Immer höher, immer schneller, immer mehr. Wachstum ist das wirtschaftspolitische Mantra nahezu aller Staaten. Doch mit der Wirtschaft wächst auch die Umweltverschmutzung. Ginge es also auch anders? Kann es eine Wirtschaft geben, die nicht mehr wächst?
Die Geschichte vom Wirtschaftswachstum erzählt man sich nun schon seit Jahrhunderten. Und sie scheint eine Erfolgsgeschichte zu sein. Dieses Land selbst hat sie geschrieben. Als die deutsche Wirtschaft nach dem Krieg am Boden lag, ist es innerhalb weniger Jahre gelungen, Deutschland wieder auf die Beine zu bringen. Zweistellige Wachstumsraten waren keine Seltenheit. Der Hunger verschwand, Fernseher kehrten ins Wohnzimmer, Autos auf den Straßen ein. Das deutsche Wirtschaftswunder zeigt, dass Wachstum Wohlstand bringt. Man sollte hoffen, dass das Wachstum niemals aufhört.
1972 hat der Club Of Rome in seiner mit dem Friedenspreis des Deutschen Buchhandels bedachten Studie „Die Grenzen des Wachstums“ mit mehreren Simulationen postuliert, dass innerhalb von 100 Jahren eine absolute Wachstumsgrenze erreicht würde. Die Autoren gingen davon aus, dass durch das exponentielle Wachstum immer mehr Rohstoffe benötigt würden, wodurch die Umwelt irreparabel beschädigt würde. Sobald diese Grenze erreicht sei, müsse man sich auf einen raschen und massiven Rückgang von Bevölkerung und Industrie einstellen.
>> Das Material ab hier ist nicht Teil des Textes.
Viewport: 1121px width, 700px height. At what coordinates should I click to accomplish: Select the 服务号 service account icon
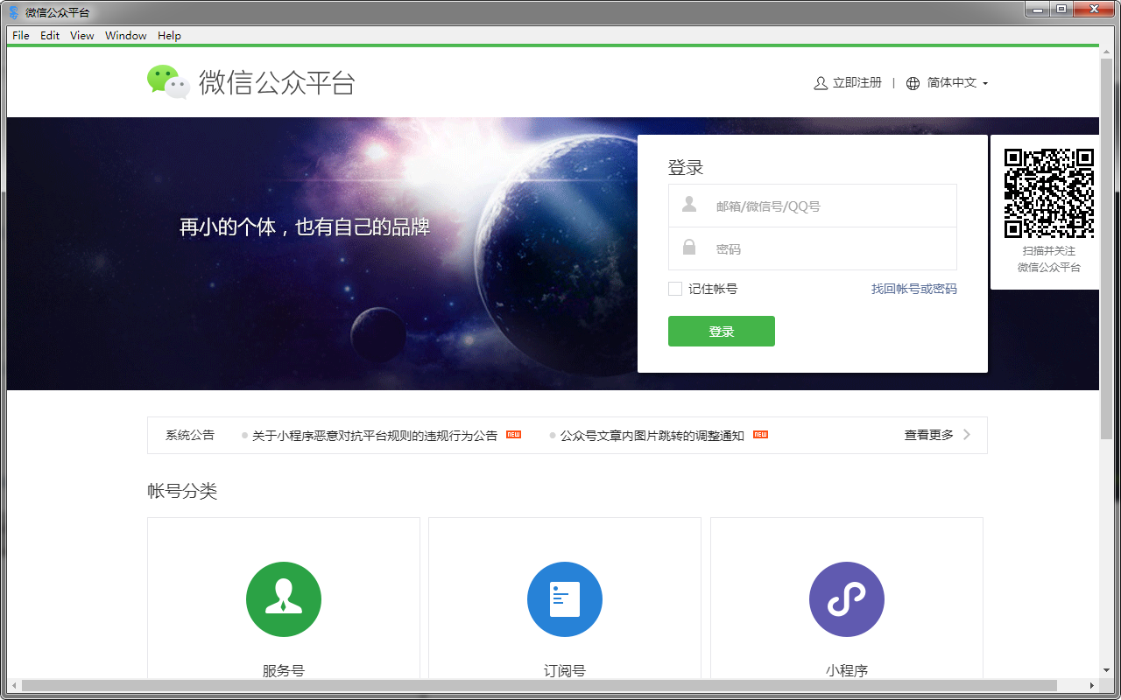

Wir konnten schon oft sehen, welche Auswirkungen eine Wirtschaftskrise hat. 1929 gab es eine Weltwirtschaftskrise, in den 1970er Jahren mehrere Ölkrisen. Den meisten ist wohl die Finanzkrise ab 2007 in Erinnerung geblieben. In Krisenzeiten werden Arbeitsplätze abgebaut, Steuereinnahmen gehen zurück, ein Nährboden für soziale Spannungen entsteht. Der Weg aus der Krise war bisher Wachstum. Beispielsweise organisiert der Staat Konjunkturprogramme (zuletzt die Abwrackprämie), die durch finanzielle Anreize künstlich eine Nachfrage erzeugen. Aber was passiert, wenn das Wachstum aus mehreren Jahrhunderten dazu geführt hat, dass es kein Öl, kein Coltan, keine Regenwälder und keine Polkappen mehr gibt?
Es geht auch anders
Aber soweit muss es nicht kommen. Das sagen zumindest die Anhänger der Postwachstumstheorie. Sie plädieren für eine Wirtschaftsordnung, die nicht auf immer weiter steigendes Wachstum fixiert ist, sondern die versucht, Ökonomie und Ökologie in Einklang zu bringen. Ihrer Meinung nach führt die aktuelle Wirtschaftsordnung zwar zu Innovationen, gleichzeitig aber auch zu höherer Risikobereitschaft, Monopolisierung, Qualitätsabnahme, Lohnsenkungen und Ausbeutung. Deswegen sind sie der Meinung, dass Wirtschaftswachstum nicht notwendig ist. Statt einer quantitativen, plädieren sie für eine qualitative Ausrichtung der Marktwirtschaft.
Dazu gehört beispielsweise, dass eine Firma ein Produkt so herstellt, dass es so lange wie möglich hält und es nicht absichtlich minderwertig produziert, damit die Kunden nach einiger Zeit gezwungen sind, sich ein neues zu kaufen. Außerdem fordern die Anhänger eine Relokalisierung der Wirtschaft eine gerechtere Verteilung und mehr Demokratie. Sie wollen eine Wirtschaft der Suffizienz, also des möglichst geringen Rohstoff- und Energieverbrauchs.
Mut zur Veränderung
Außerdem müsste man grundlegende Überzeugungen neu überdenken. Warum sollte jemand 40 Stunden in der Woche arbeiten, während sein Nachbar gar nicht arbeitet? Die beiden könnten sich die Arbeit auch teilen und jeweils 20 Stunden arbeiten. In der freien Zeit würden sie sich mit Dingen beschäftigen, die ihnen mehr Freude bereiten. Warum sollte nicht jeder ein Grundeinkommen vom Staat erhalten? Dann verliert auch eine Arbeitszeitverkürzung ihren Schrecken.
Natürlich kostet das Geld. Und wenn es kein Wachstum mehr gibt, müsste der Staat es sich an anderer Stelle besorgen – und zwar dort, wo es genug davon gibt. Eine Vermögensabgabe führt aber wahrscheinlich zu heftigen Protesten seitens derer, die ihr Geld abgeben sollen, soziale Spannungen könnten aufkommen. Da ist es einfacher, weiter zu wachsen, damit das Geld irgendwie reinkommt – Regenwälder aber gehen weder demonstrieren, noch wählen.
Es gibt also Theorien, die eine Wirtschaft ohne Wachstum für möglich halten. Es ist natürlich nicht vorhersehbar, ob sie in der Realität wirklich funktionieren könnten, ein Scheitern ist genauso denkbar. Aber es braucht in jedem Fall Mut, die Grundüberzeugungen der letzten Jahrhunderte über Bord zu werfen. Der Club Of Rome hat diesem Wirtschaftssystem 1972 noch 100 Jahre gegeben. Unabhängig davon, ob das System dann wirklich kollabiert – eines steht fest: Das Öl, die Edelmetalle, die Regenwälder und das Polareis wird es so nicht mehr lange geben.